Con el corazón desbocado y sin aliento, prosiguieron su marcha. A su derecha se encontraba la Cathédrale St-Pierrer y la casa de subastas Christie’s. Atravesaron a toda velocidad la Place du Bourg-de-Four, con su halo de cafeterías y patisseries al aire libre rodeando la fuente central. Muchos turistas y oriundos seguían caídos sobre el pavimento; otros esperaban sentados en el suelo, ya fuera atendiendo sus propias heridas o recibiendo atención de los demás peatones.

Al fin llegaron a la escuela en Rue de Chaudronniers. El Colegio Ducommun era un centro con gran solera que atendía a los hijos de los extranjeros que trabajaban en la zona de Ginebra. El edificio principal tenía más de doscientos años, pero se habían añadido varias alas en las últimas décadas. Aunque las clases terminaban a las cuatro de la tarde, se proporcionaban actividades extraescolares hasta las seis, de modo que los padres trabajadores podían dejar a sus hijos todo el día; aunque ya eran cerca de las siete, aún quedaban allí numerosos alumnos.

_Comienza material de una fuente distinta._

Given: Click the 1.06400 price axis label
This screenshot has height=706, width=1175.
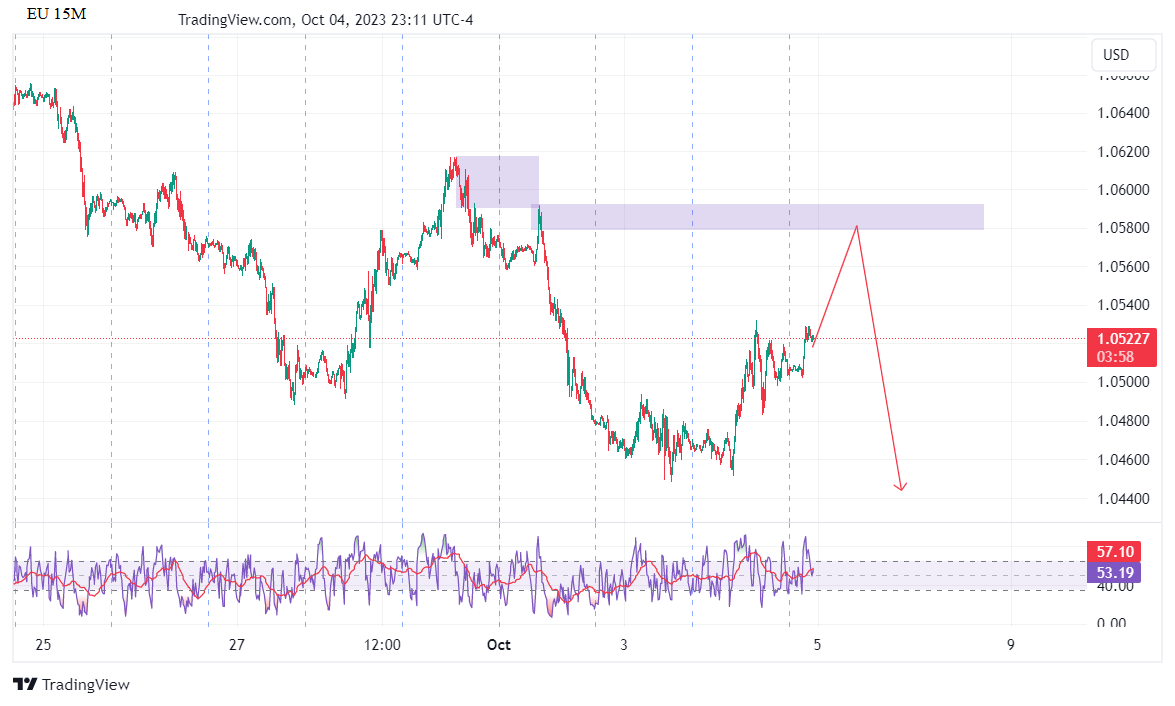Looking at the screenshot, I should [1121, 113].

Michiko no era en absoluto el único padre que se había acercado a toda prisa. El patio estaba cuajado por las largas sombras de diplomáticos, ricos empresarios y otros cuyos hijos acudían al Ducommun; decenas de ellos abrazaban a sus pequeños y lloraban aliviados.

Todos los edificios parecían intactos. Michiko y Lloyd trataban de tomar aliento mientras corrían por el césped inmaculado. Por larga tradición, en la escuela ondeaban las banderas de todos los estudiantes presentes; Tamiko era la única japonesa matriculada, pero el sol naciente se mecía en la brisa primaveral.

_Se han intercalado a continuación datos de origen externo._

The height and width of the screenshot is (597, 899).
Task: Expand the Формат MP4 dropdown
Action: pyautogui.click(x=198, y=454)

Llegaron hasta el vestíbulo, que tenía hermosos suelos de mármol y panelados de madera oscura en las paredes. Información estaba a la derecha, y Michiko abrió la marcha hacia allá. La puerta se deslizó a un lado, revelando un largo mostrador de madera que separaba a los secretarios del público. Michiko se acercó y, con la respiración entrecortada, comenzó a hablar.